DIVERSIDAD: Alumnos que van justitos o directamente gandules. A veces también se incluyen pre-delincuentes.

EJES TRANSVERSALES: Intentar que los alumnos no se droguen, no atropellen abuelas con la moto y no tengan relaciones sexuales sin protección.

ESCUELA INCLUSIVA: Poner las manzanas sanas y las podridas en el mismo saco.
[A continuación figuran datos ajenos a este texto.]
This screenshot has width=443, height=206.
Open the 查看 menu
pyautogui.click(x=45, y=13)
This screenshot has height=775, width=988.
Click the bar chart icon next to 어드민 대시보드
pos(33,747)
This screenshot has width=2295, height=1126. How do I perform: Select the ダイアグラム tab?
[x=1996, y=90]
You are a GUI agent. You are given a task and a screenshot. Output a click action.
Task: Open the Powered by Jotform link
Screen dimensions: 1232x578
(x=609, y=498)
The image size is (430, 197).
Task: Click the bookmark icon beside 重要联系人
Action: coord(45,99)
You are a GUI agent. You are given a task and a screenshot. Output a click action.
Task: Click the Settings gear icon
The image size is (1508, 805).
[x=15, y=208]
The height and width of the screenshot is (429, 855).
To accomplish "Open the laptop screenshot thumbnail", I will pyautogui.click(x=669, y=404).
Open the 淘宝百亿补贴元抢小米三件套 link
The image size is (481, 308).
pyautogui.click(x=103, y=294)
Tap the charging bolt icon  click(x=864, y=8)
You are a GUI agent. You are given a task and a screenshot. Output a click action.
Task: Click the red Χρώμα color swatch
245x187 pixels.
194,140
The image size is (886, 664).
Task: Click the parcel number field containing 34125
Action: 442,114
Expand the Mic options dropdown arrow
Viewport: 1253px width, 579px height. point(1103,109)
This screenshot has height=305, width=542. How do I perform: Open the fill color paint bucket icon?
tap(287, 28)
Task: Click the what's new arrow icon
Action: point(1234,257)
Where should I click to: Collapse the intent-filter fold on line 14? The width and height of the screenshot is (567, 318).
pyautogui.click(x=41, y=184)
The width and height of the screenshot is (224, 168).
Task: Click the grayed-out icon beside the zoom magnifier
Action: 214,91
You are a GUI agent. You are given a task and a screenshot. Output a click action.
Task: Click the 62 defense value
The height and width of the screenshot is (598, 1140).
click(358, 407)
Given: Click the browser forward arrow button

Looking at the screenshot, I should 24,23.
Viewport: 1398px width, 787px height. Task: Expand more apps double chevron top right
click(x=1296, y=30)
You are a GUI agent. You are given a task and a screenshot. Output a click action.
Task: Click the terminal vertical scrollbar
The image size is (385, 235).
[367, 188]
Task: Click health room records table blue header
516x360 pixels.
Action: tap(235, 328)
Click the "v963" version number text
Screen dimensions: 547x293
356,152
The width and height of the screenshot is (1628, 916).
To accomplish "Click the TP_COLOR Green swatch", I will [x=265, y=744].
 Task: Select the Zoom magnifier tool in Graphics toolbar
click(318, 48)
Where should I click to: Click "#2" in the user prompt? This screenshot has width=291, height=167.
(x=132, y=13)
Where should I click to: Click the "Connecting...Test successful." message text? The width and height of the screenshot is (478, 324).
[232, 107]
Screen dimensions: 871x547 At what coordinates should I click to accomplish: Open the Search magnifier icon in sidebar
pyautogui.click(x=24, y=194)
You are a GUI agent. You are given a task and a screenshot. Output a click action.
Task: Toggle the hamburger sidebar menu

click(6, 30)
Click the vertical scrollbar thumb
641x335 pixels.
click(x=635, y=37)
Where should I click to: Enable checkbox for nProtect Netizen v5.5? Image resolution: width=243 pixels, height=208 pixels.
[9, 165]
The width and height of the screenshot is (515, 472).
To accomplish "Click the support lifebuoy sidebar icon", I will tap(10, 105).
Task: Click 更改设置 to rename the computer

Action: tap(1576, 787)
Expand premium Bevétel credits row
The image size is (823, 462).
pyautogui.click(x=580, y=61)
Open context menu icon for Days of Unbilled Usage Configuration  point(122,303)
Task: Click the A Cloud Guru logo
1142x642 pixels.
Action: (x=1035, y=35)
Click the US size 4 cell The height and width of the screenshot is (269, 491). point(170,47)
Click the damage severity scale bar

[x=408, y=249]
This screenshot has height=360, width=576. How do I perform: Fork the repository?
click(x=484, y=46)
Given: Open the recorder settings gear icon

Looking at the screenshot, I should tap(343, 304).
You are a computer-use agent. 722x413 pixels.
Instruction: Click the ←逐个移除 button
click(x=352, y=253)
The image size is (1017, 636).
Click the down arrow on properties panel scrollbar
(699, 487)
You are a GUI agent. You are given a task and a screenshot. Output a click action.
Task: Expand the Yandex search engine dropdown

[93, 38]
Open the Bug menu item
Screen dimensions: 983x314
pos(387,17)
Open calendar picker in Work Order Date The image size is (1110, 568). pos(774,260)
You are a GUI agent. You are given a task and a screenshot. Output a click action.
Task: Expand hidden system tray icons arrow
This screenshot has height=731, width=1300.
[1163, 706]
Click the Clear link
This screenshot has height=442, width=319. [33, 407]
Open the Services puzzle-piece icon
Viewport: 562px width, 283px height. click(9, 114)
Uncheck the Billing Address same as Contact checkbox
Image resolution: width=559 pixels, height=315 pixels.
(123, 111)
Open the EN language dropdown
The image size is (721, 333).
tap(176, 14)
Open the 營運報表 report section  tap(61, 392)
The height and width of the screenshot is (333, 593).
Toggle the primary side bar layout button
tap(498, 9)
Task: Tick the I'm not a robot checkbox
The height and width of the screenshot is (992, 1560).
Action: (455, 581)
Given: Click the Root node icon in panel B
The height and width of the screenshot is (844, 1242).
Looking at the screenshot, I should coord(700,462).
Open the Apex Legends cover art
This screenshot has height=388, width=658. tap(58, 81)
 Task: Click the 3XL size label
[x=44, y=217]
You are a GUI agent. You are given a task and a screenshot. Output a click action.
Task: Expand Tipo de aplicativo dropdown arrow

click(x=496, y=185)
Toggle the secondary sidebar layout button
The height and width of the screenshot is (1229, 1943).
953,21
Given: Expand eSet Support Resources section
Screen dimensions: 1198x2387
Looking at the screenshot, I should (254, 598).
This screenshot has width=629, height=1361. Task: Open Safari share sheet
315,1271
La finalidad es que las podridas se vuelvan sanas, pero el resultado acaba siendo que muchas buenas se vuelven podridas.

ESTABLECER UNA RELACIÓN DE ENSEÑANZA-APRENDIZAJE: Dar clase.

GRADUADO EN EDUCACIÓN SECUNDARIA: Papel en DIN A-3 que puede servir para decorar.

MEDIACIÓN: Intentar que un alumno le devuelva a otro el MP3 que le ha mangado.

CONSTRUCTIVISMO: Secta fanática y peligrosa (como se ha demostrado) que afirma que los chavales aprenden las cosas por ellos mismos.

PEDAGOGÍA: Brujería disfrazada de medicina. Pseudociencia tan ignorante que ignora su propia ignorancia.

POLIVALENCIA CURRICULAR: Fenómeno que se da cuando un profesor de ciencias da clases de sociales.

PONER A LOS ALUMNOS EN SITUACIÓN DE ENSEÑANZA-APRENDIZAJE: Hacer que se sienten y que se callen.

3º DE ESO: 1º de BUP pero mucho más fácil.

1º DE CARRERA: 3º de BUP y COU en un solo año. Se hace en la universidad.

PROGRAMA DE GARANTÍA SOCIAL: Refugium pecatorum (refugio de los pecadores). Lugar para adolescentes en edad laboral.

PRÁCTICA REFLEXIVA: Preparar las clases antes de darlas.

PROYECTO CURRICULAR: Armario muy grande y con muchos papeles que se abre una vez al año cuando viene el inspector.

RELACIONES POSITIVAS EN EL AULA: Contar hasta 10 y respirar hondo para reprimir las ganas de insultar o pegar a un alumno.

SALUD Y BIENESTAR DEL PROFESORADO: No acabar encerrado en un manicomio y prescindir de los servicios del foniatra.

NUEVAS TECNOLOGÍAS: Informática.

TIC: Informática (cuando ya te has cansado de decir "nuevas tecnologías").

TAC: Informática (cuando ya te has cansado de decir TIC).